Since June, the number of weekends where we’ve had at least some precipitation has far exceeded those without. This weekend we’re going to be enjoying a rain-free couple of days along with a warming trend. Temperatures are going to be somewhat above average for both Saturday and Sunday. This is good timing for those who need to do fall clean up, plant some bulbs in the garden, or enjoy a field game.
High pressure, which represents air that is sinking toward the surface, will be moving east of New England this weekend. We will be on the warmer side of this weather system. Air that’s sinking from above tends to warm and also dry out, which is the reason why partly to mostly sunny skies are in the forecast. Temperatures will be approaching 60 degrees both days. There will likely be a little more wind on Sunday, so if you’re raking it will be slightly more difficult than on Saturday.
The weekend is split between daylight saving time and standard time with the clocks falling back an hour early Sunday morning. This will of course bring our sunsets to pre-5 p.m. — specifically at 4:32 p.m. on Sunday evening. Obviously we aren’t losing an hour of daylight in a day so the gain comes in the morning when sunrise on Sunday will take place at 6:22 a.m. Eventually we will get back to 7 a.m. hour sunrises in December.

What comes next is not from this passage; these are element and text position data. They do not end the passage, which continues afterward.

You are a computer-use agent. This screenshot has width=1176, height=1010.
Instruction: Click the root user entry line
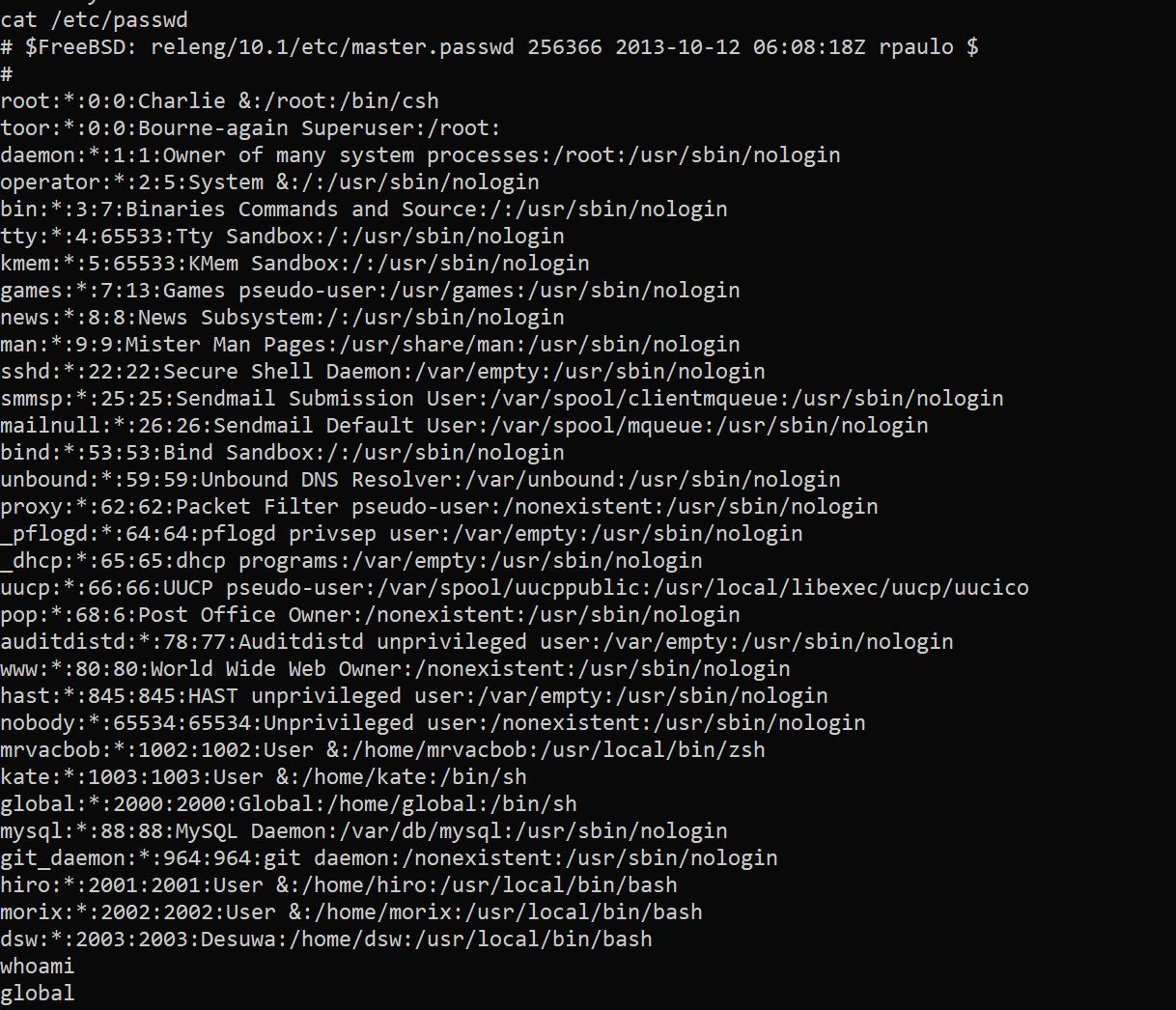coord(219,100)
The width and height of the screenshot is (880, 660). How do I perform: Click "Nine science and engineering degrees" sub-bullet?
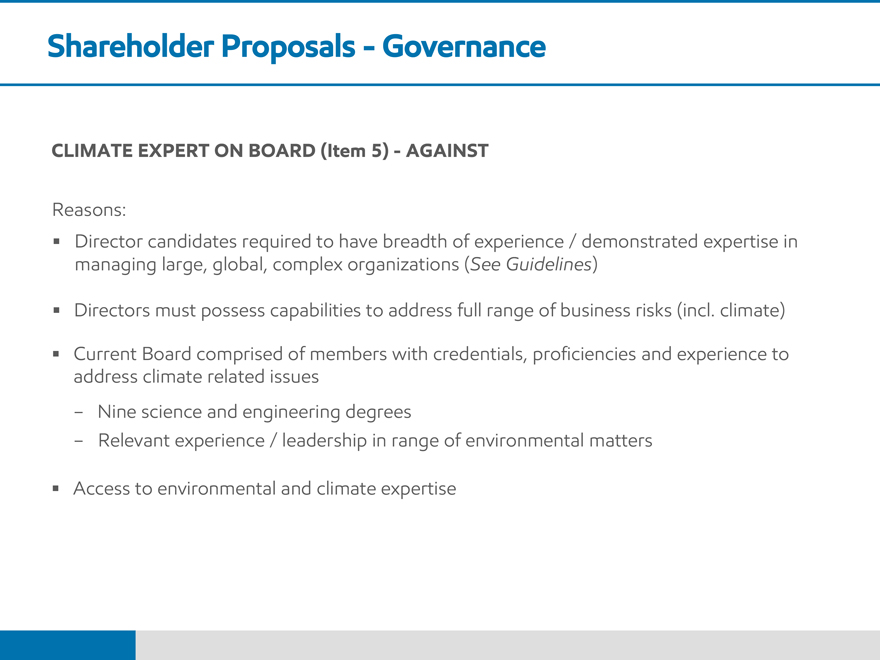coord(254,412)
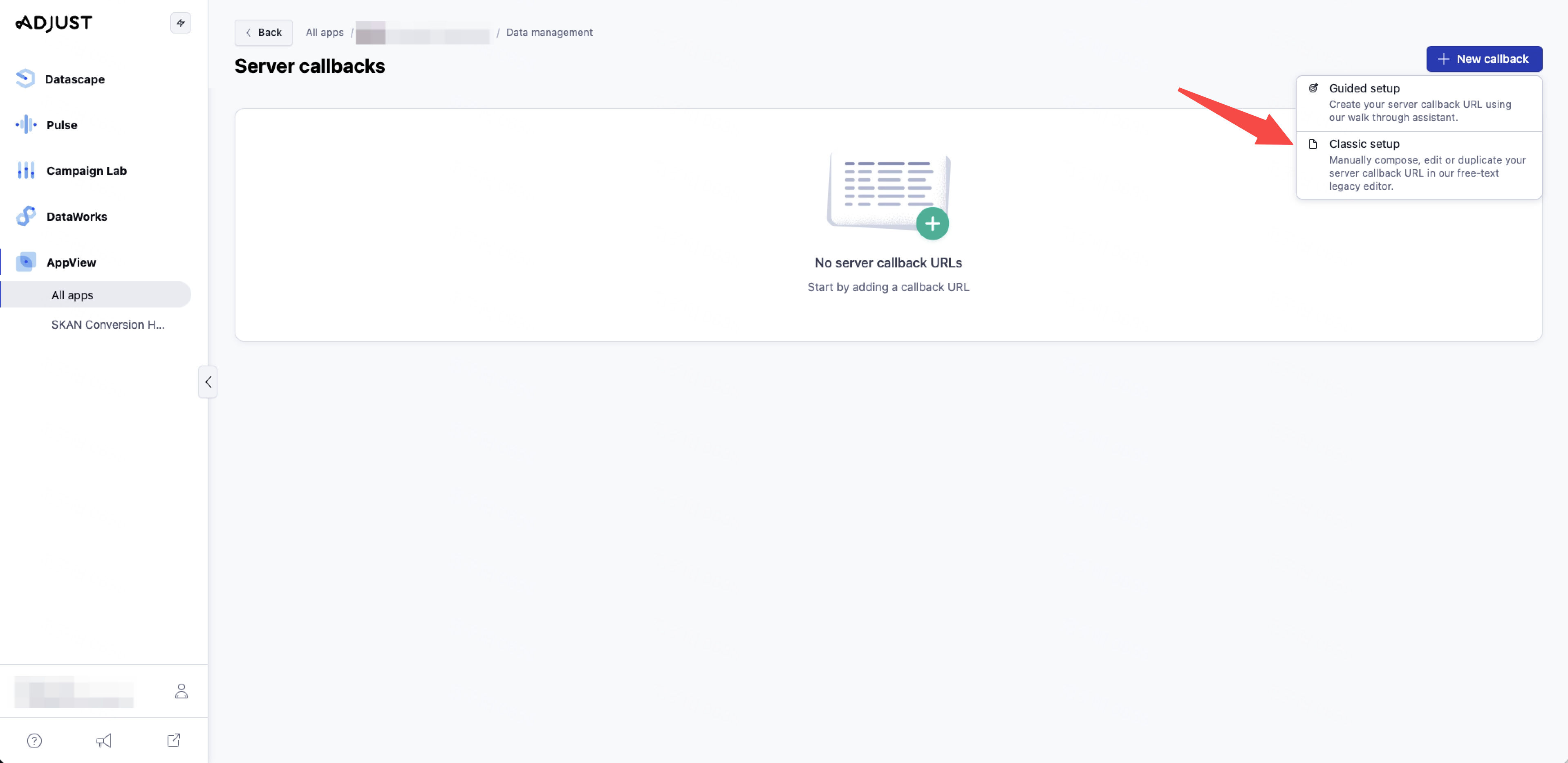
Task: Click the Data management breadcrumb
Action: point(549,32)
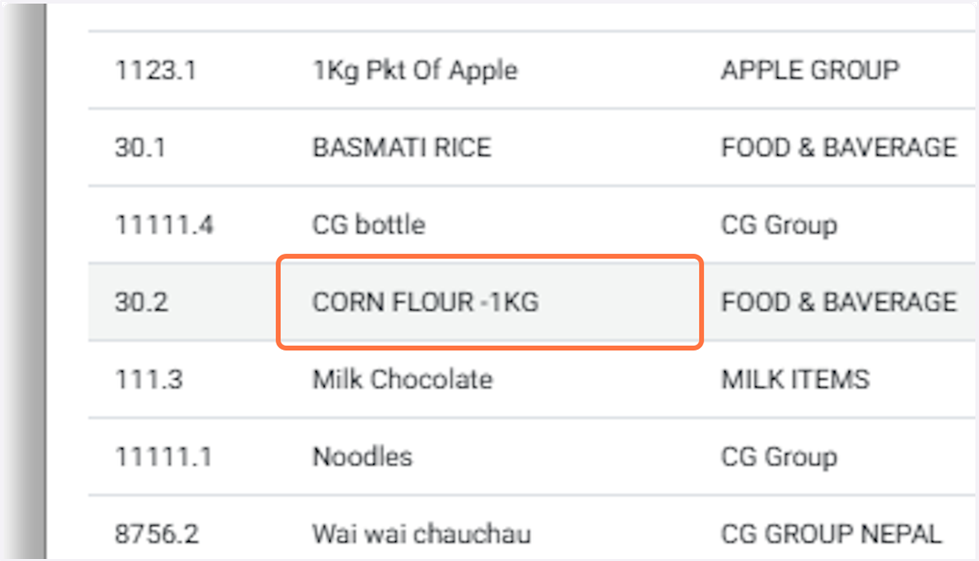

On Monday, a frontal system approaches from the west. This will bring more cloudiness by the end of the day, and there could be a few showers for Tuesday. Once we get on the back side of this system the weather turns colder again and temperatures will trend back below average. The 6- to 10-day outlook, which takes us almost through the second week of the month, has New England with the greatest chance of below-average temperatures in the lower 48.
While many of you may lament the early darkness, this weekend and into next week is a good opportunity to check out Jupiter, which rises in the eastern sky at dusk, and also be on the lookout for potential fireballs from a double stream meteor shower. The southern stream of the Taurid meteor shower peaks this weekend, and the northern stream peaks about a week later. These relatively uneventful meteor showers are known for potentially producing fireballs. Several cameras captured one over Boston this week. Take a look at the night sky in the coming week — maybe you will get lucky.